The purpose of caffeine DDI assessment was to contextualize the observed induction effect of abrocitinib on CYP1A2 in vitro; however, the total exposure of caffeine was in fact increased by approximately 40%. This observation excluded the induction potential of abrocitinib on CYP1A2. However, the mechanism in this mild inhibition is not clear, although abrocitinib or its metabolites did not show significant competitive or time-dependent inhibition of CYP1A2 in vitro. Overall, the impact on CYP1A2 is not clinically relevant with no dose adjustment warranted for CYP1A2 substrates.

The OC DDI study results demonstrated that multiple doses of abrocitinib 200 mg QD do not reduce the exposures of EE and LN, with the lower bounds of 90% CIs for both EE and LN AUClast ratios above the bioequivalence boundary of 80%. Hormonal OC is the second most commonly used contraceptive method following female permanent contraception [22]. There are no sufficient clinical data to establish an abrocitinib-associated risk regarding female fertility. In addition, AD affects many younger women of childbearing potential. The current study was designed and conducted in accordance with regulatory guidance.

5 Conclusion

Based on the study results, abrocitinib is a moderate inhibitor of CYP2C19 enzyme.
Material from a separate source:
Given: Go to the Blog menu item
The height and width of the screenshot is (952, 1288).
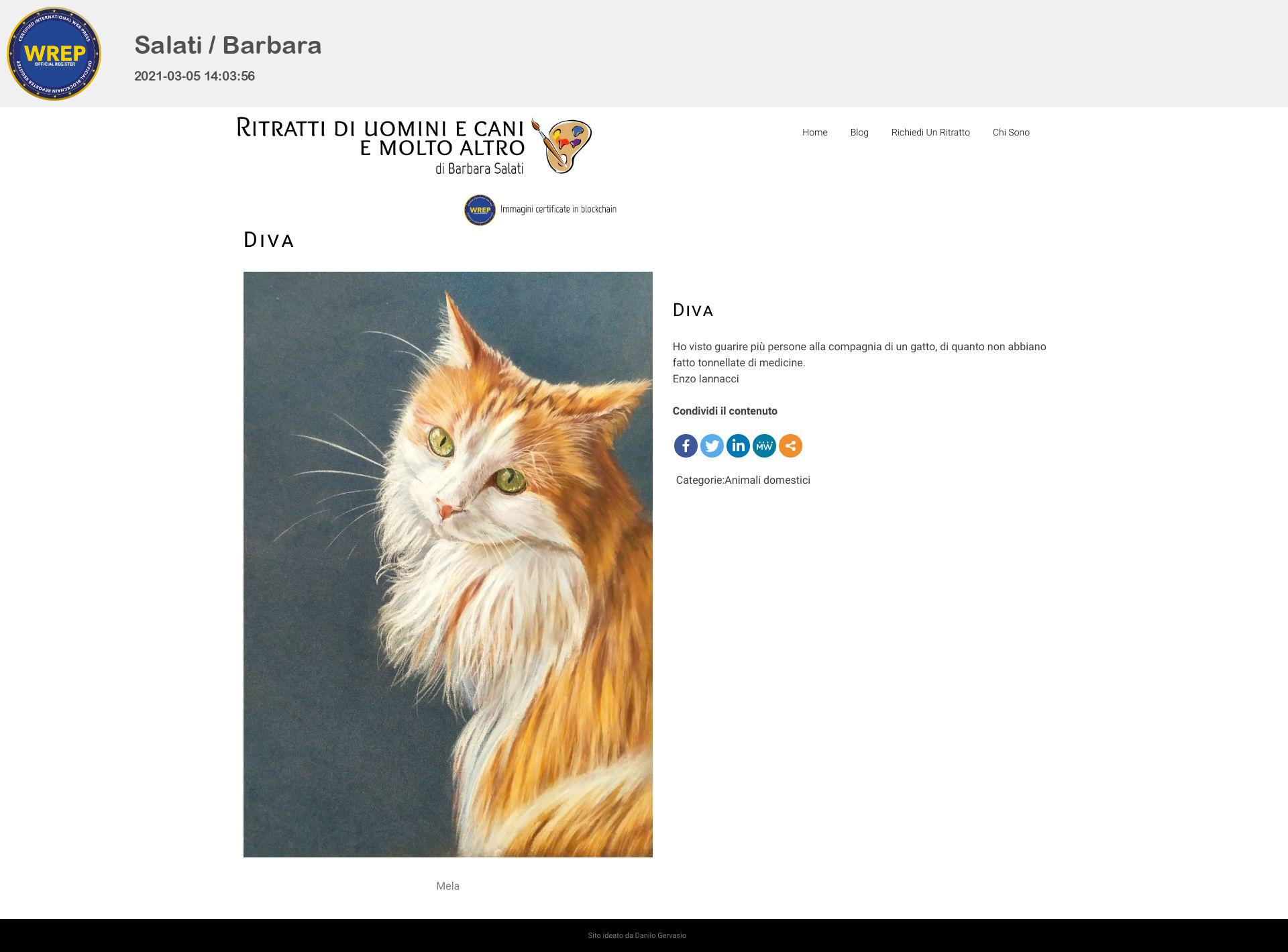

Caution should be exercised when using abrocitinib concomitantly with narrow therapeutic index medicines that are primarily metabolized by CYP2C19 enzyme (e.g., S-mephenytoin, clopidogrel). The results of this study suggested that abrocitinib is a mild inhibitor of CYP1A2 enzyme; however, the impact is not clinically relevant, and no general dose adjustment is recommended for CYP1A2 substrates. Abrocitinib does not inhibit CYP3A or induce CYP1A2/2B6/2C19/3A and does not affect the pharmacokinetics of EE or LN.